# Task statement
This exercise asks for a copy of each line in the records below with the word "agent" in it.

┄┄┄┄┄┄

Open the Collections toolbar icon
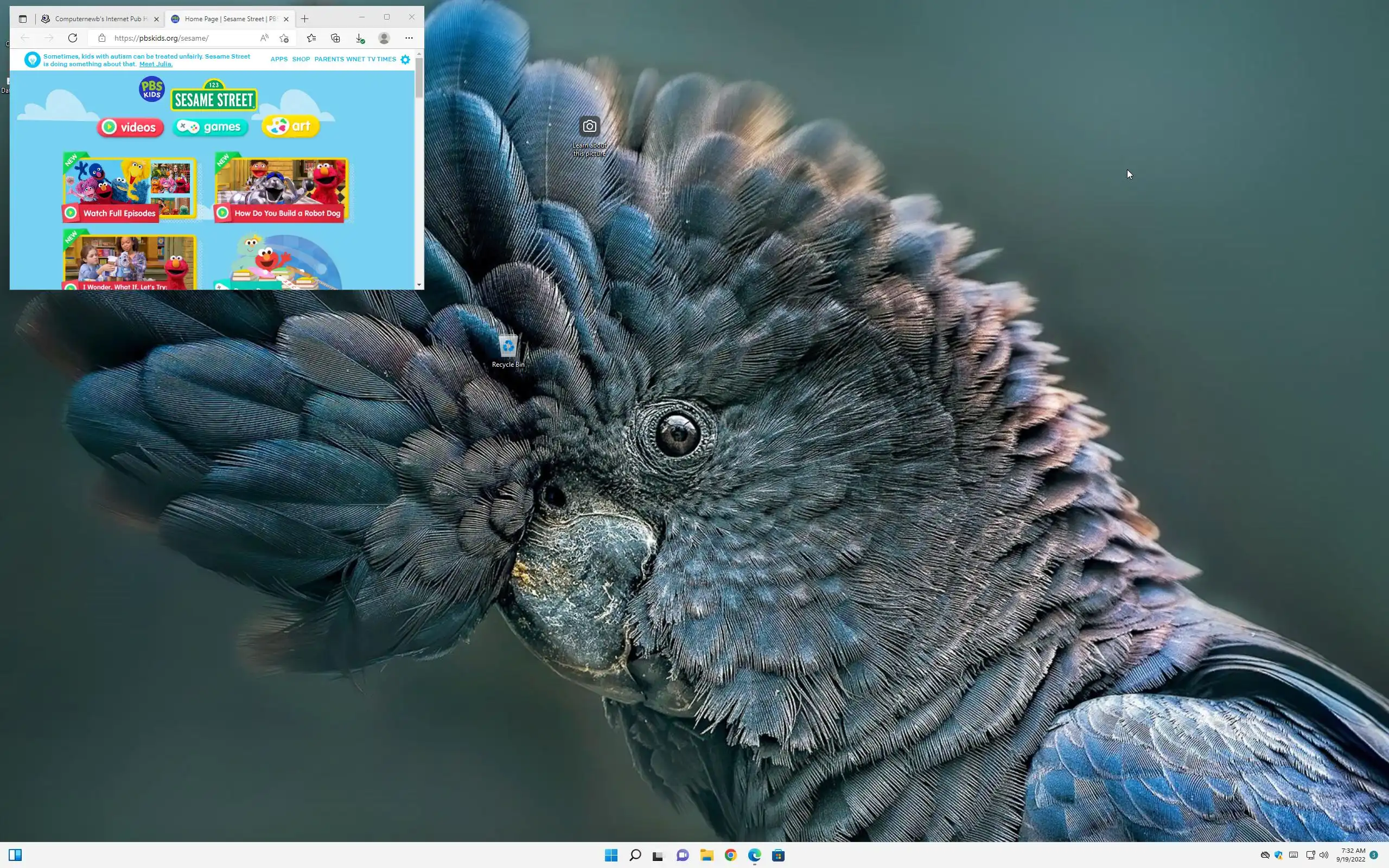Image resolution: width=1389 pixels, height=868 pixels. [336, 38]
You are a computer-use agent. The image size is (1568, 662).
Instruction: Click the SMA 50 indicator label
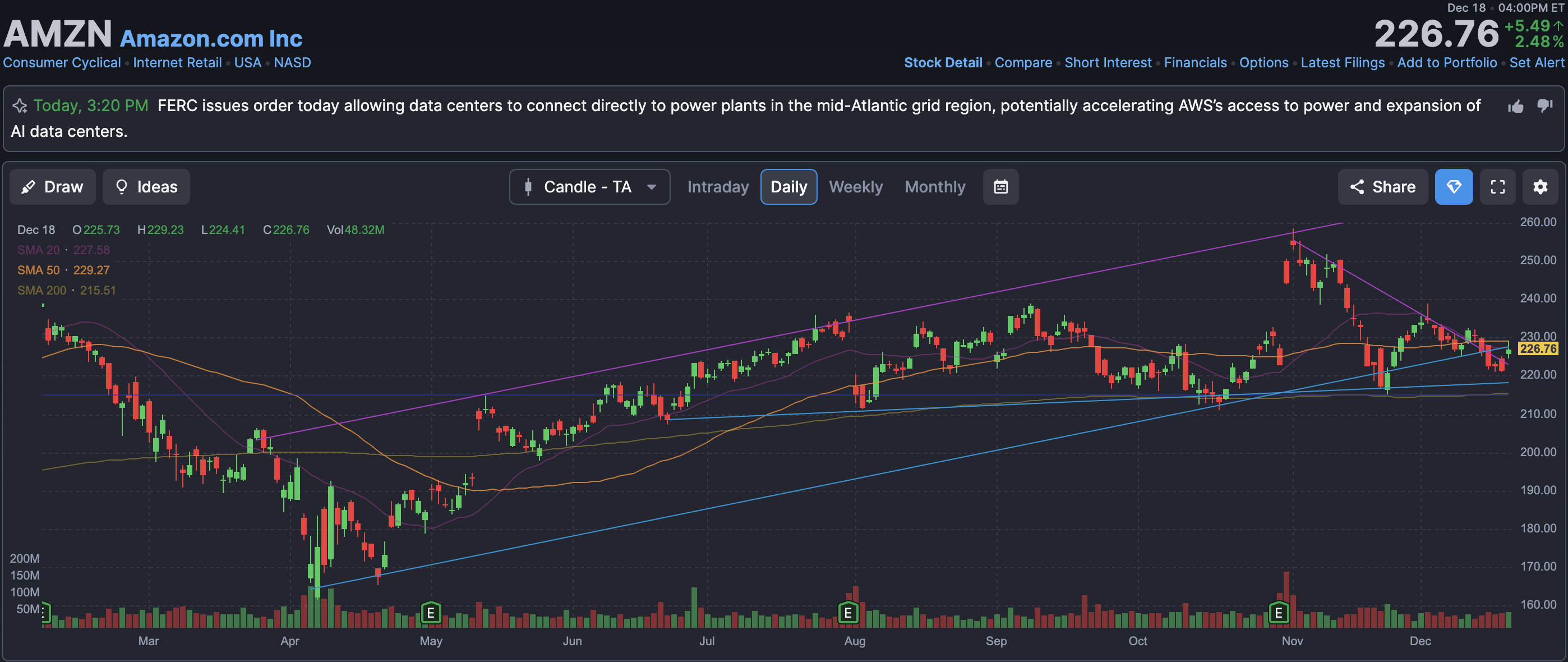click(x=38, y=270)
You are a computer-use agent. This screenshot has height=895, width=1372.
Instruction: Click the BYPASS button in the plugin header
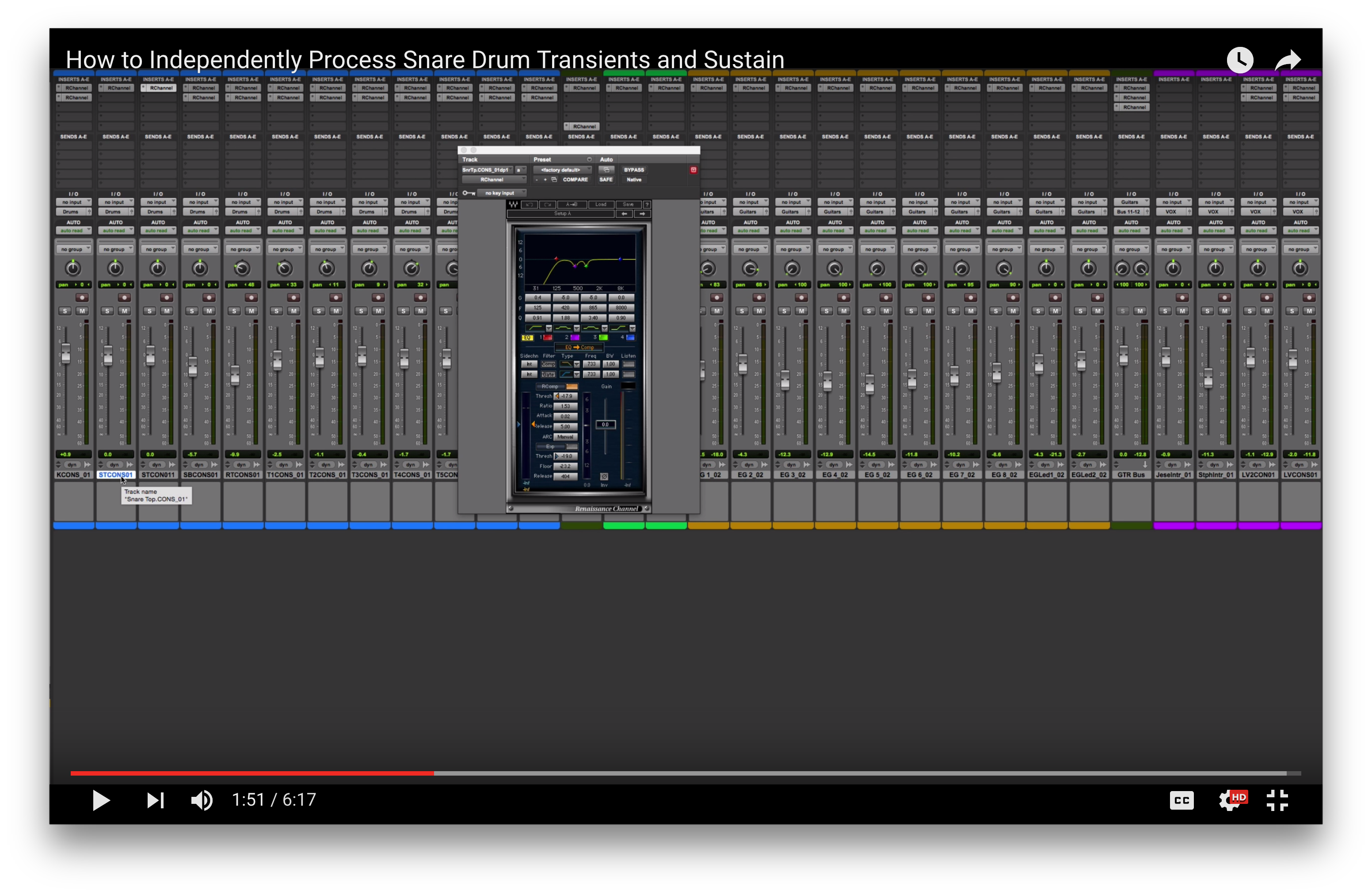pos(634,170)
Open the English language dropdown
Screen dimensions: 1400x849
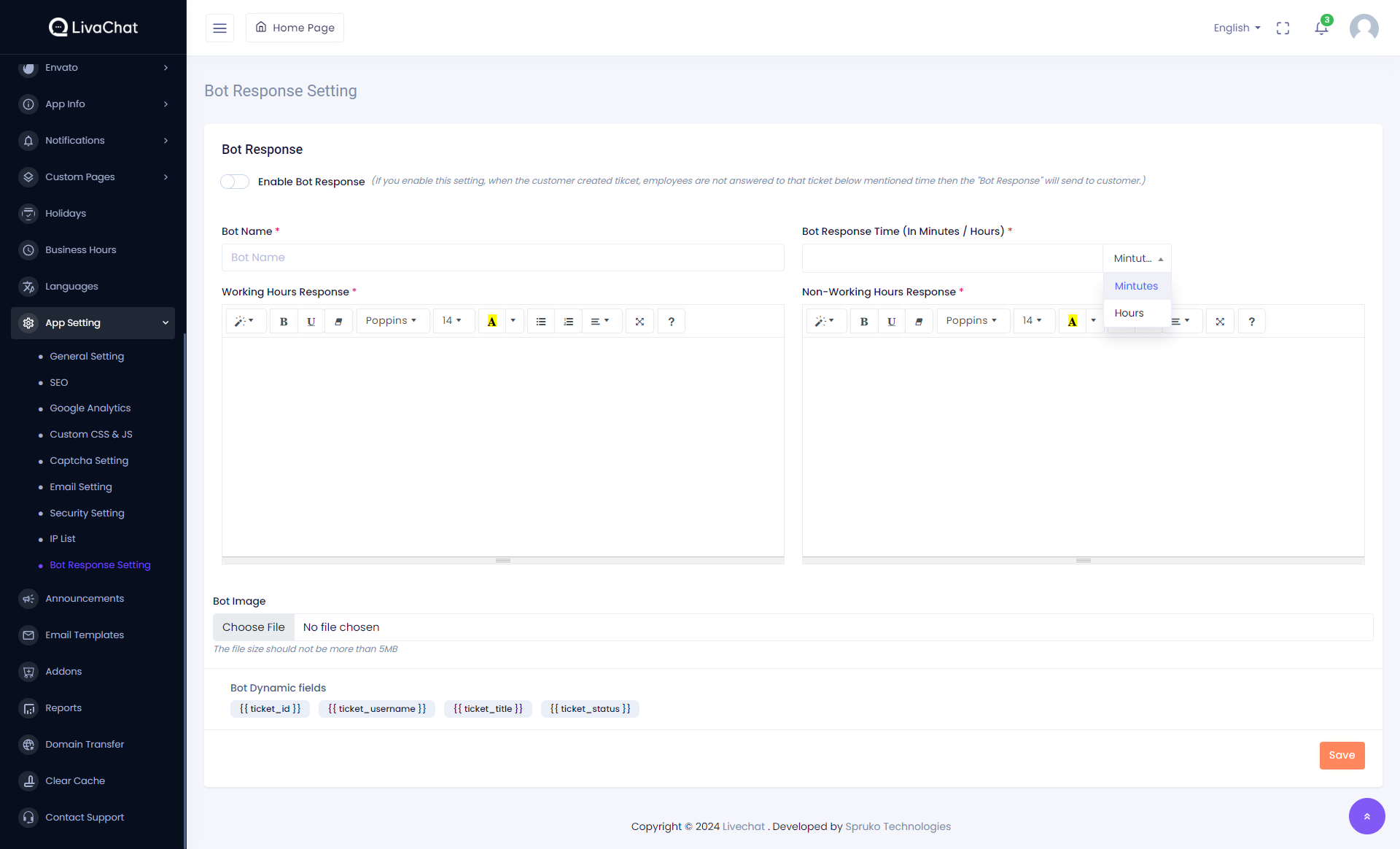(x=1236, y=28)
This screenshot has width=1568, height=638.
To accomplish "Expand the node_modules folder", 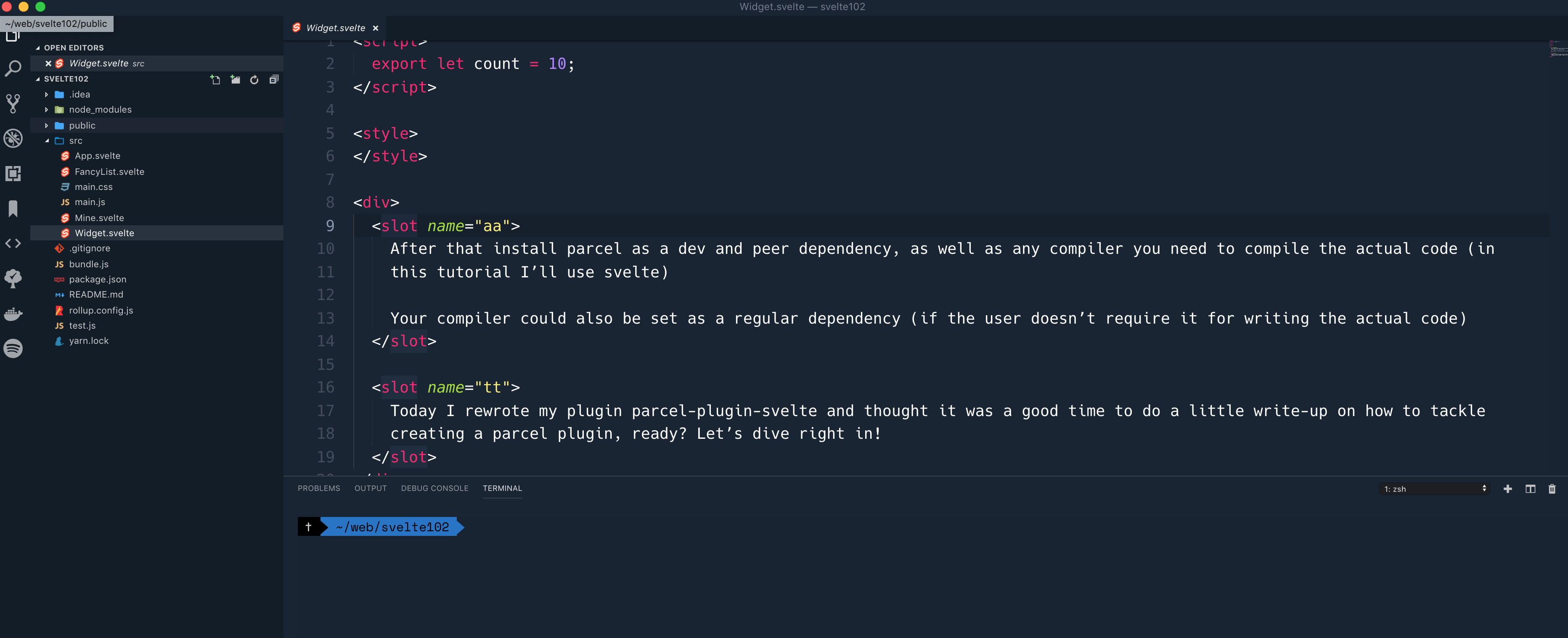I will click(100, 109).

┄┄┄┄┄┄

# Answer for the task
You are a computer-use agent. The image size is (1568, 662).
You are a computer-use agent. This screenshot has height=895, width=1372.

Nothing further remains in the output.